[CHALLENGE] Which lines in the listing below contain the string "resolution"? Find each one and copy it in full; only matches with the same letter case count.

[RECORDS]

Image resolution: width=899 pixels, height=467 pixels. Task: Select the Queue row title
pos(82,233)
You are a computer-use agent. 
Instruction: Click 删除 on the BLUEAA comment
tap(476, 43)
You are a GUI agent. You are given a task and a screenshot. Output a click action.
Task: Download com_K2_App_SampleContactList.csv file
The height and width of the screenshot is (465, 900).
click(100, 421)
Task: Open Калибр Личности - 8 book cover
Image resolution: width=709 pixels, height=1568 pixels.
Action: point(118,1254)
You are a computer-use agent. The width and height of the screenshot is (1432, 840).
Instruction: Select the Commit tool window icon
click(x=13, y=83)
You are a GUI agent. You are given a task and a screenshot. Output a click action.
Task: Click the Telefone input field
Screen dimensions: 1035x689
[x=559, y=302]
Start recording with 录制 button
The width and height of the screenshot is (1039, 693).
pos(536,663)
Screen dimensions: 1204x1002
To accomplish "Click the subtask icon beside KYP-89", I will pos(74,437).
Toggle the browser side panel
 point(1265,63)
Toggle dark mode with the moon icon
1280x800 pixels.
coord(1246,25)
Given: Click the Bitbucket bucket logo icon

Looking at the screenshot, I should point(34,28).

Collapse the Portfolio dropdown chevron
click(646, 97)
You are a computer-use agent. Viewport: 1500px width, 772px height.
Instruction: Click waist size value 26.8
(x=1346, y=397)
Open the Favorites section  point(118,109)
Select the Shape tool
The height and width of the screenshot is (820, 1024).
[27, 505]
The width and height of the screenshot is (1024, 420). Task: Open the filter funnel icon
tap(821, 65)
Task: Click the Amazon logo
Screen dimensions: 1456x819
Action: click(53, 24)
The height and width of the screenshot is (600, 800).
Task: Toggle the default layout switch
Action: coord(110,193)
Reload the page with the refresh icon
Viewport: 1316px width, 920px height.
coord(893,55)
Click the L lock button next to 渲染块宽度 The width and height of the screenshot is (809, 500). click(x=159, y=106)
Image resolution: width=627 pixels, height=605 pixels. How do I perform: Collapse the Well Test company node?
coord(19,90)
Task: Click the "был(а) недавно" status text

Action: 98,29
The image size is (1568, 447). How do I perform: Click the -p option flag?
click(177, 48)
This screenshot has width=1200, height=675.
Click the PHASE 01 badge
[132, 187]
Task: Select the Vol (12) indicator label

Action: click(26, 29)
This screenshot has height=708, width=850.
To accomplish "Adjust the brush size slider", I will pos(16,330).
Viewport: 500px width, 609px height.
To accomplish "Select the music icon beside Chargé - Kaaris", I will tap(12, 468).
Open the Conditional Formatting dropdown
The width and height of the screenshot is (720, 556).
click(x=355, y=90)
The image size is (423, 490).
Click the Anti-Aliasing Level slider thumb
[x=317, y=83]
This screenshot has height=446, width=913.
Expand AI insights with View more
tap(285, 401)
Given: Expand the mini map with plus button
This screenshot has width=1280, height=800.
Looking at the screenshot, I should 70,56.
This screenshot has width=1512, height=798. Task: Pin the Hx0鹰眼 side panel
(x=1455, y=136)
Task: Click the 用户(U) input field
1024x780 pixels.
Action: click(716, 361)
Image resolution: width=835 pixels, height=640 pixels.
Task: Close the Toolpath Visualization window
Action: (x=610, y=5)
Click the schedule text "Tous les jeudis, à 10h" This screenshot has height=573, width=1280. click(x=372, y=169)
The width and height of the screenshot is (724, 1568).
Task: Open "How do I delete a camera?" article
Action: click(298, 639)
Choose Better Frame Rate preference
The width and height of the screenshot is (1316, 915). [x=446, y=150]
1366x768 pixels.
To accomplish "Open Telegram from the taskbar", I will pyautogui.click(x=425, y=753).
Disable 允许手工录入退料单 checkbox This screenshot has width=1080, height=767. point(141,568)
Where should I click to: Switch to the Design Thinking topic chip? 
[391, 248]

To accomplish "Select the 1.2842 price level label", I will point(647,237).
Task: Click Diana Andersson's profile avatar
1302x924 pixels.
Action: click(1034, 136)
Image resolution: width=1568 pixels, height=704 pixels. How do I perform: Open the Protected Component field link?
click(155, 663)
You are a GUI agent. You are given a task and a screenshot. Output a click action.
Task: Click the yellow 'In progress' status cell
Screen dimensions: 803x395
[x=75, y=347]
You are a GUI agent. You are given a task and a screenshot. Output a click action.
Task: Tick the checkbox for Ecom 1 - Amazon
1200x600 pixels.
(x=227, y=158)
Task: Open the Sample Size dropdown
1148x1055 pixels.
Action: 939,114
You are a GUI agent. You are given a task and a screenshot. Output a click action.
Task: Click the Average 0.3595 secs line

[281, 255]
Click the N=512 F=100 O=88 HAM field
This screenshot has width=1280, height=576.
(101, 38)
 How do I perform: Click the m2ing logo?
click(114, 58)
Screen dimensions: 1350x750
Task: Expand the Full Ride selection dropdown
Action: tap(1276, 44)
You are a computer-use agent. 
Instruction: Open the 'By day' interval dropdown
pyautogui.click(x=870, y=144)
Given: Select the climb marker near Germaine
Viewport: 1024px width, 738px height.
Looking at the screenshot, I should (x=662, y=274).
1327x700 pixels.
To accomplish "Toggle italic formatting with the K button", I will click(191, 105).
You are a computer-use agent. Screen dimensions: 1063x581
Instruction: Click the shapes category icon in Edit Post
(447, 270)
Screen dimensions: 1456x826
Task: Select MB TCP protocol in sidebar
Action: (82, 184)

[ANSWER]
Image resolution: width=899 pixels, height=467 pixels. Task: Select the Queue row title
Image resolution: width=709 pixels, height=1568 pixels.
Image resolution: width=627 pixels, height=605 pixels. How do I perform: Collapse the Well Test company node?
Image resolution: width=835 pixels, height=640 pixels.
Image resolution: width=1568 pixels, height=704 pixels. How do I perform: Open the Protected Component field link?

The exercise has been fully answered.